▶ Problem: Rewrite everything from the line containing "Find the location of a particular element. The" down to the line containing "pyautogui.click(x=608, y=187)" in the records as a JSON list of strings, one string per line, skipping blank lines.
Top of Supplied data
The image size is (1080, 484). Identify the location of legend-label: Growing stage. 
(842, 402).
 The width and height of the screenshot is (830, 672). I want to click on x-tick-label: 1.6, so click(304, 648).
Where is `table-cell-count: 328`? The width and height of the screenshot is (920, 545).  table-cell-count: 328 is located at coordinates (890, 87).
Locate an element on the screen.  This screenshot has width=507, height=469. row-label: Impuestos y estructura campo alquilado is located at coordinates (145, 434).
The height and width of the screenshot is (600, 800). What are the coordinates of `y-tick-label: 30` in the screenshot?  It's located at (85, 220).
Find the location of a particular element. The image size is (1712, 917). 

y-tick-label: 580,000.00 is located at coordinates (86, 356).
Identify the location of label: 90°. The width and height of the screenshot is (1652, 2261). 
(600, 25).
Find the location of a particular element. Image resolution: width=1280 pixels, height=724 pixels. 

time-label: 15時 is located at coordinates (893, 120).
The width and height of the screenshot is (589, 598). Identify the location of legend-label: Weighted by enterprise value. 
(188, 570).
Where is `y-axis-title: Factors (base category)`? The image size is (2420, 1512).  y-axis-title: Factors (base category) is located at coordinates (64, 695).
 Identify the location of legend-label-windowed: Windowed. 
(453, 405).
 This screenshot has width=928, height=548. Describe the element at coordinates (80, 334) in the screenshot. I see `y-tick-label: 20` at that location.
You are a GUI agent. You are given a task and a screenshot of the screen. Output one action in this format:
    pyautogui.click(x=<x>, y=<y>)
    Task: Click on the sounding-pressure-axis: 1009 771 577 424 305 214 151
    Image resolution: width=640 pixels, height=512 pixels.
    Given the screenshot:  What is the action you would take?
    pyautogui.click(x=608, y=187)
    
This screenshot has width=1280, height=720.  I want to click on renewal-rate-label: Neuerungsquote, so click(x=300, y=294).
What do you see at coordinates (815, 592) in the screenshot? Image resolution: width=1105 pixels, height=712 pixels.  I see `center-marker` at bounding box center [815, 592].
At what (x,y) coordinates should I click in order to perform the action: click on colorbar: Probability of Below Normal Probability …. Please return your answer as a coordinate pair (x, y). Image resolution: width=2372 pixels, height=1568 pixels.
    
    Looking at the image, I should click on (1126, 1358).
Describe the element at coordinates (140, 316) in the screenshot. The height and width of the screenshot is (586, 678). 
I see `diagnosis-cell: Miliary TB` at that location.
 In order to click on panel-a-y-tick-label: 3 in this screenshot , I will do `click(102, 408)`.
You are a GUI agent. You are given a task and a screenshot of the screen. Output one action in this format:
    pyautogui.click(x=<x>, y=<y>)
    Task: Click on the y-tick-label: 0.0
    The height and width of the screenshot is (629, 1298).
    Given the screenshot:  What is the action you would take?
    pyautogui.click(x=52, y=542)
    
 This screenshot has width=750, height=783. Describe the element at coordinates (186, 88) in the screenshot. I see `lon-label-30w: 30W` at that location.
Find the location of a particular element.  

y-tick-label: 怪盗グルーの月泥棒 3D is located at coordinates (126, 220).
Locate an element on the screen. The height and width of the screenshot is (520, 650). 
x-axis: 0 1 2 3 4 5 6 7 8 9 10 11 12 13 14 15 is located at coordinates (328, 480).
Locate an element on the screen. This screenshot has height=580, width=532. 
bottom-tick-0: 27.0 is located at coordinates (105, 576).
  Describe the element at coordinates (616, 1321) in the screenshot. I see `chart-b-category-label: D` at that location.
Bottom of Supplied data
▶ Solution to this exercise:
[
  "Find the location of a particular element. The image size is (1712, 917). ",
  "y-tick-label: 580,000.00 is located at coordinates (86, 356).",
  "Identify the location of label: 90°. The width and height of the screenshot is (1652, 2261). ",
  "(600, 25).",
  "Find the location of a particular element. Image resolution: width=1280 pixels, height=724 pixels. ",
  "time-label: 15時 is located at coordinates (893, 120).",
  "The width and height of the screenshot is (589, 598). Identify the location of legend-label: Weighted by enterprise value. ",
  "(188, 570).",
  "Where is `y-axis-title: Factors (base category)`? The image size is (2420, 1512).  y-axis-title: Factors (base category) is located at coordinates (64, 695).",
  " Identify the location of legend-label-windowed: Windowed. ",
  "(453, 405).",
  " This screenshot has width=928, height=548. Describe the element at coordinates (80, 334) in the screenshot. I see `y-tick-label: 20` at that location.",
  "You are a GUI agent. You are given a task and a screenshot of the screen. Output one action in this format:",
  "    pyautogui.click(x=<x>, y=<y>)",
  "    Task: Click on the sounding-pressure-axis: 1009 771 577 424 305 214 151",
  "    Image resolution: width=640 pixels, height=512 pixels.",
  "    Given the screenshot:  What is the action you would take?",
  "    pyautogui.click(x=608, y=187)"
]